(Data items)
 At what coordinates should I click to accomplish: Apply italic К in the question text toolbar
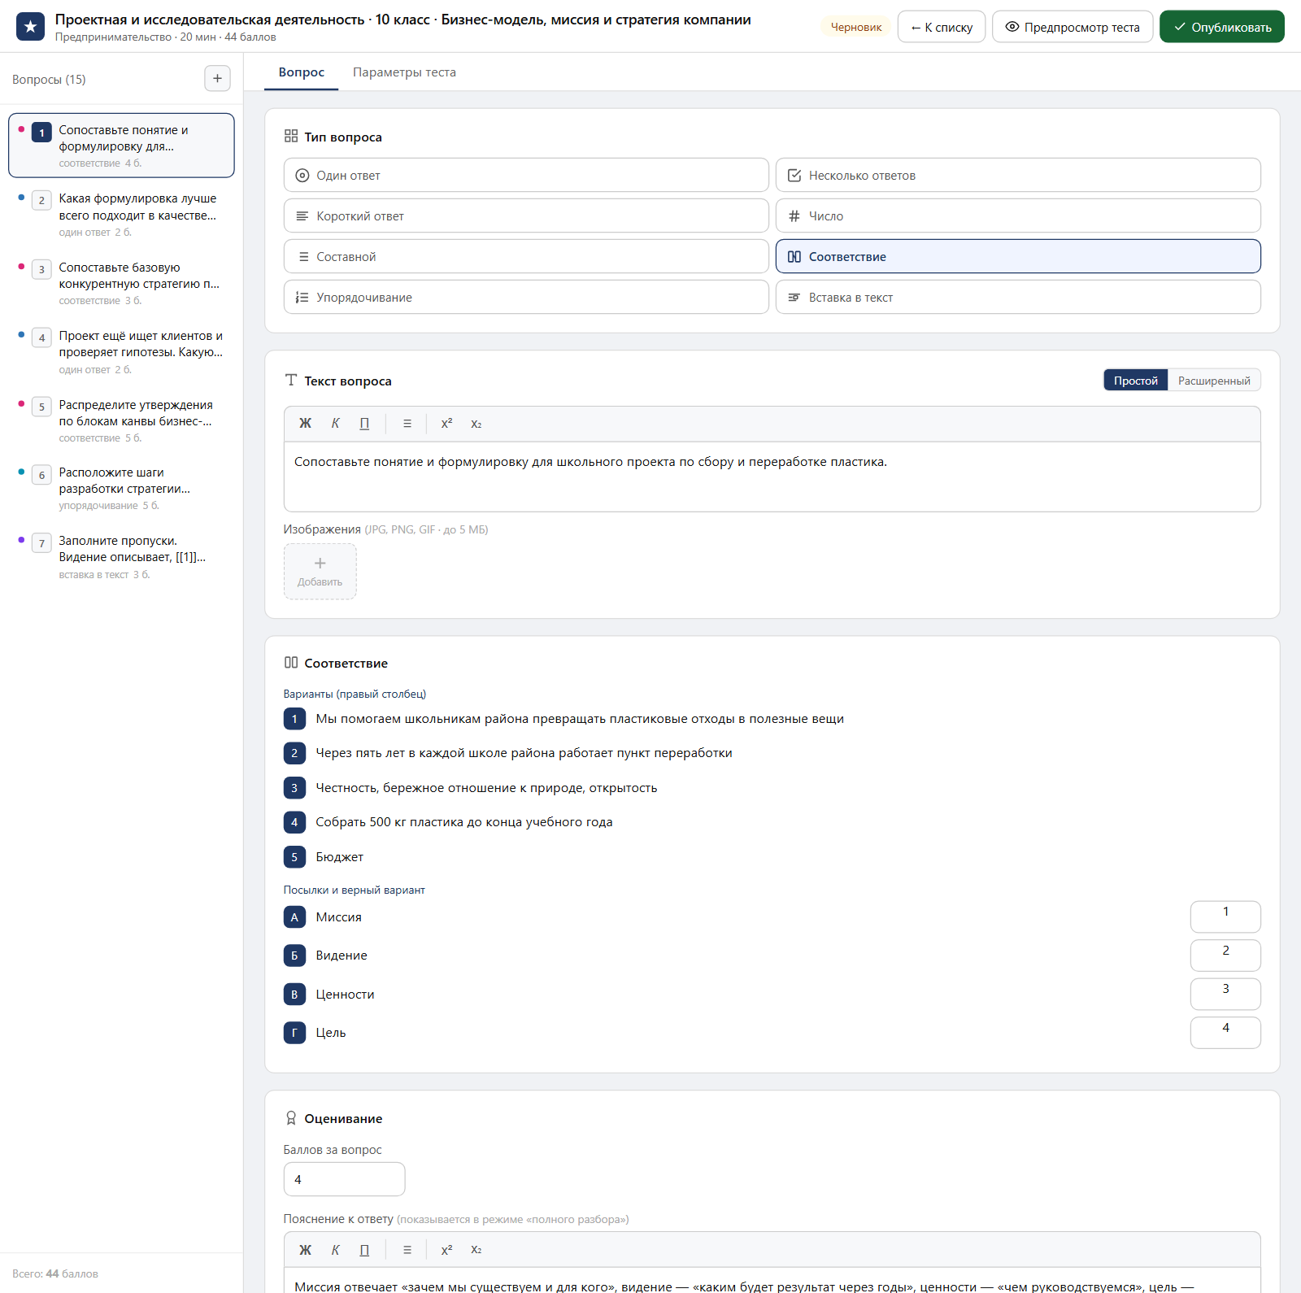point(335,424)
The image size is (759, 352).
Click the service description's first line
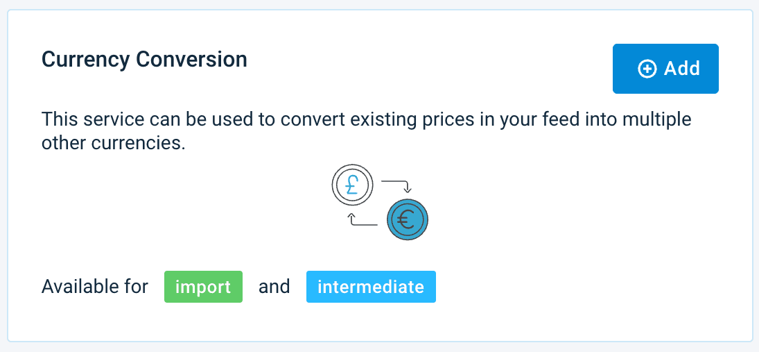click(366, 119)
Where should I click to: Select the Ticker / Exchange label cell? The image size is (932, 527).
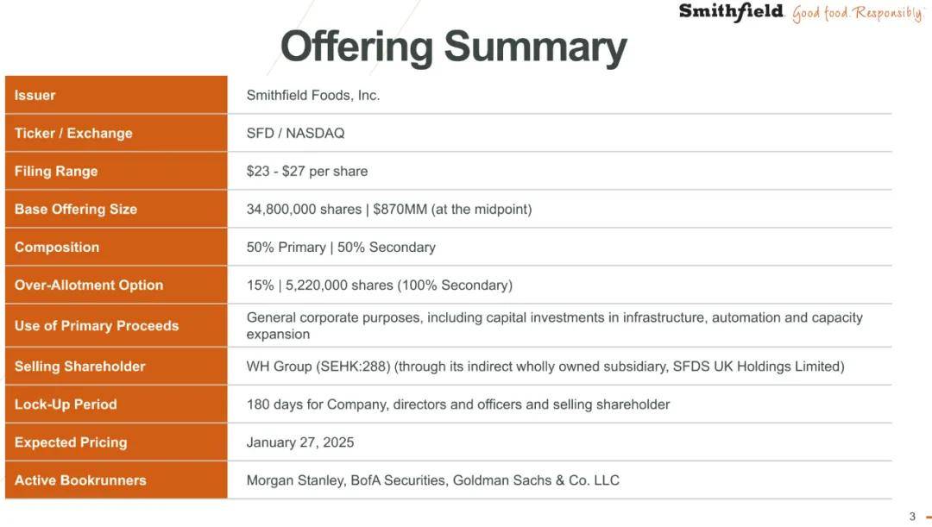[x=116, y=133]
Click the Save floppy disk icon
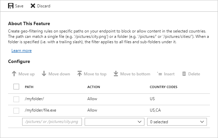The height and width of the screenshot is (138, 218). 10,6
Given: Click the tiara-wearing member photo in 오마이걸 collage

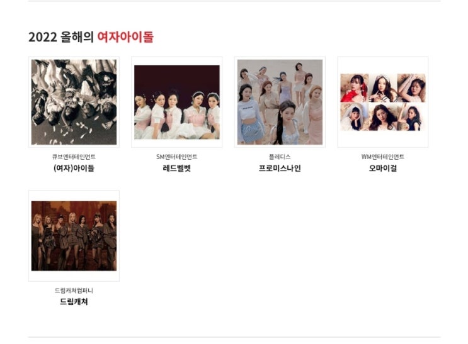Looking at the screenshot, I should (x=383, y=88).
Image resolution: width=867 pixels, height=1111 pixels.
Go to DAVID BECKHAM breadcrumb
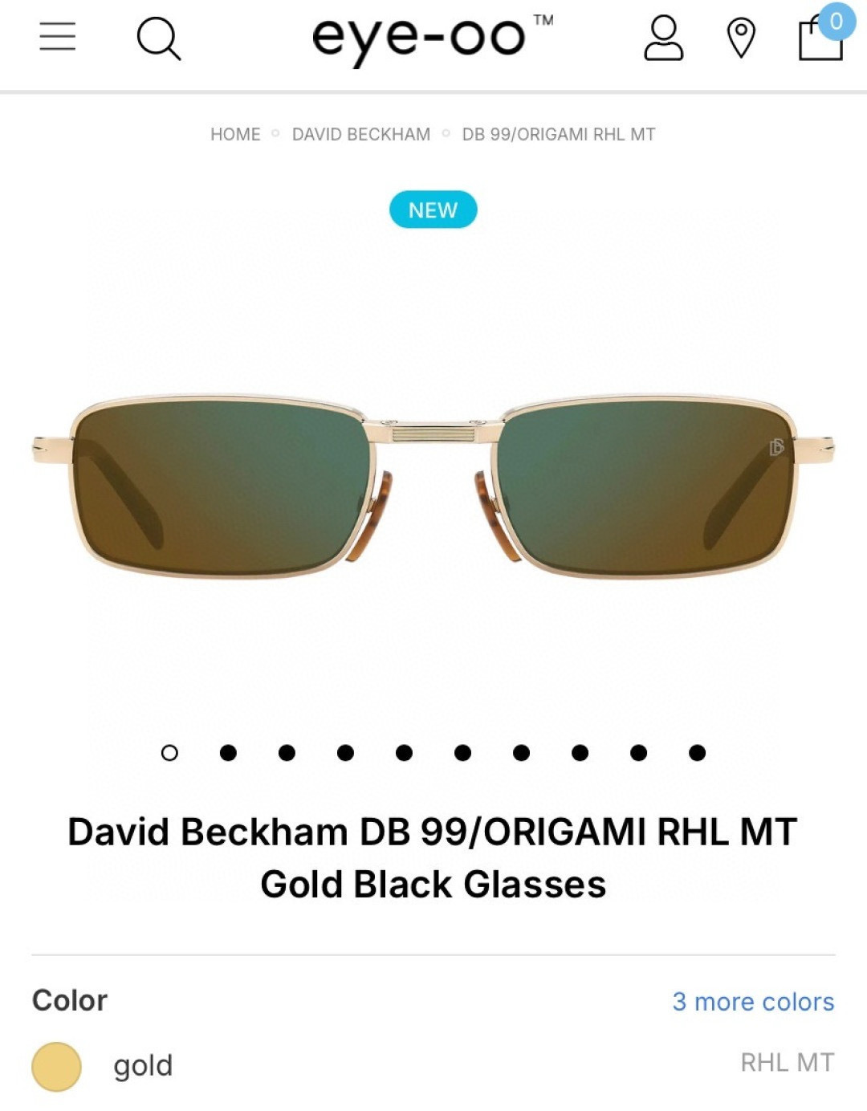(361, 134)
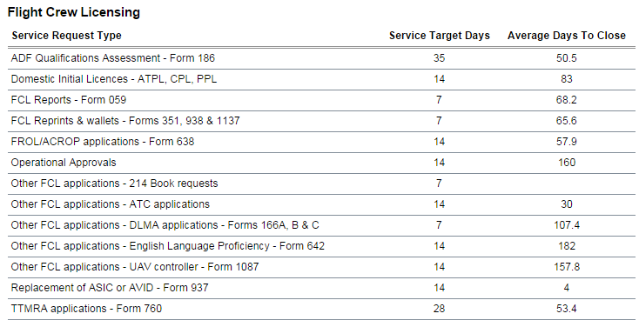Click the Service Target Days column header
This screenshot has height=327, width=639.
click(x=440, y=36)
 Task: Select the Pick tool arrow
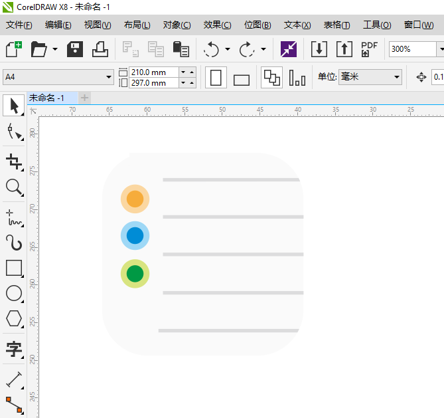point(14,106)
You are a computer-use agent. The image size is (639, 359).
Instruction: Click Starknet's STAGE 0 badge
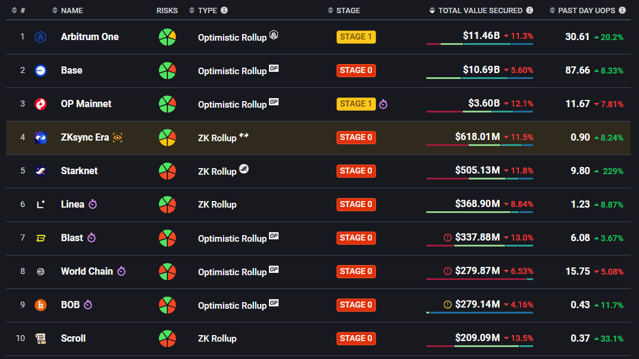(x=356, y=171)
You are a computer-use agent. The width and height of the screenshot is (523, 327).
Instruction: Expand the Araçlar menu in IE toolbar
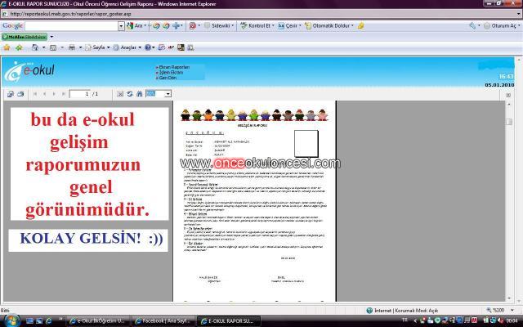click(x=129, y=48)
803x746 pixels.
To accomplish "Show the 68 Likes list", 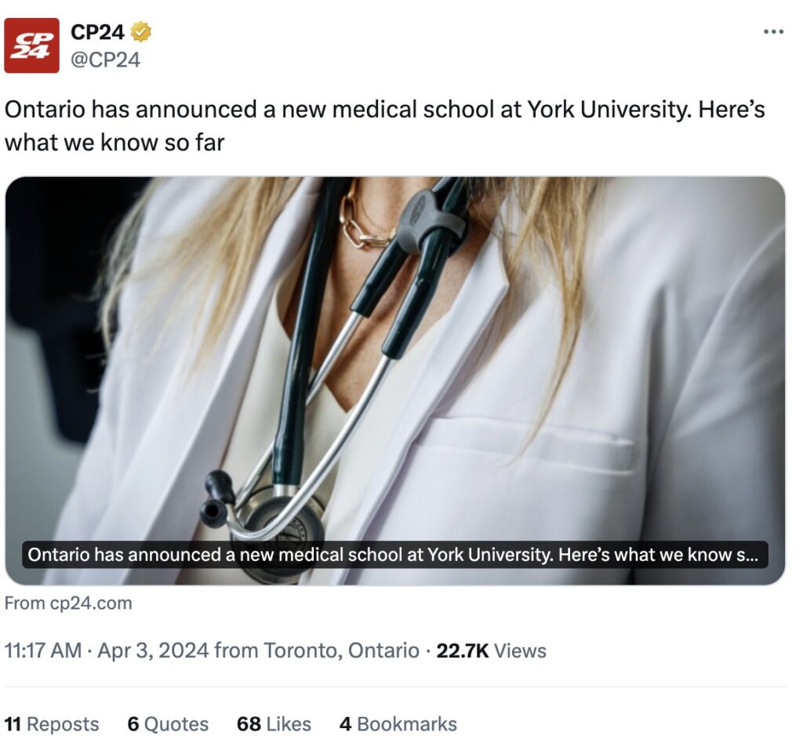I will pos(274,724).
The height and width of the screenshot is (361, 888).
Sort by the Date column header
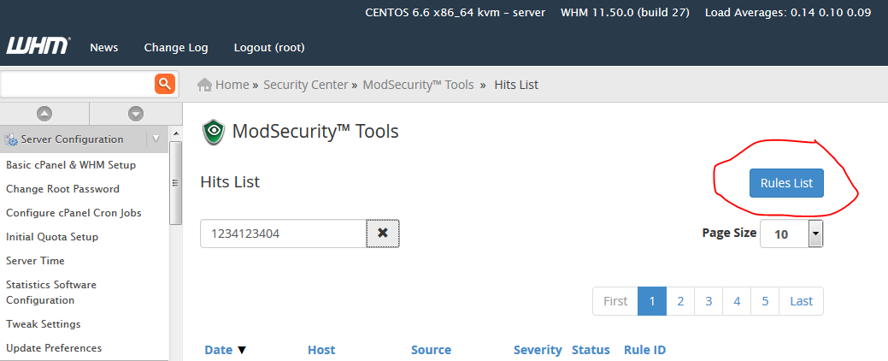tap(219, 350)
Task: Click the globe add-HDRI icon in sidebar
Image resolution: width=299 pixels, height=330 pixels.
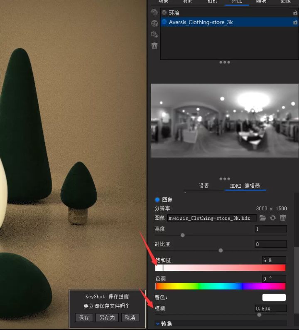Action: coord(154,23)
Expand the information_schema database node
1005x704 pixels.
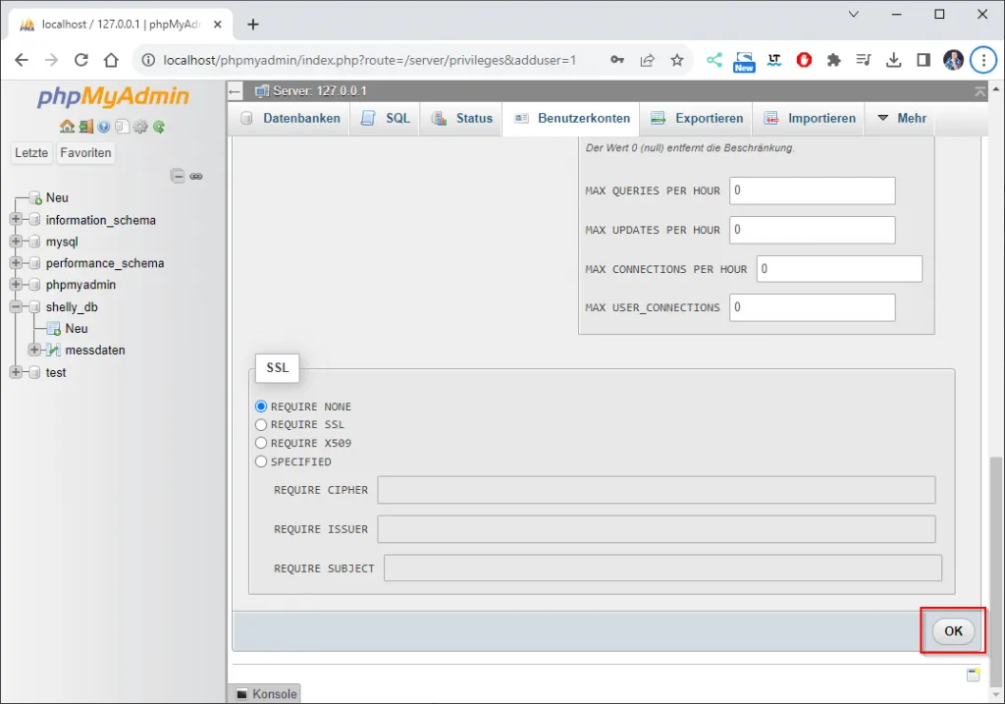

Work request - Once you find the line containing "The height and width of the screenshot is (361, 888).", transcribe it and each line after it to the end of the records exactly, and leave out the pictures.

Result below -
The height and width of the screenshot is (361, 888).
Sort by the Date column header
tap(219, 350)
Task: Click the globe add-HDRI icon in sidebar
Image resolution: width=299 pixels, height=330 pixels.
Action: coord(154,23)
Expand the information_schema database node
1005x704 pixels.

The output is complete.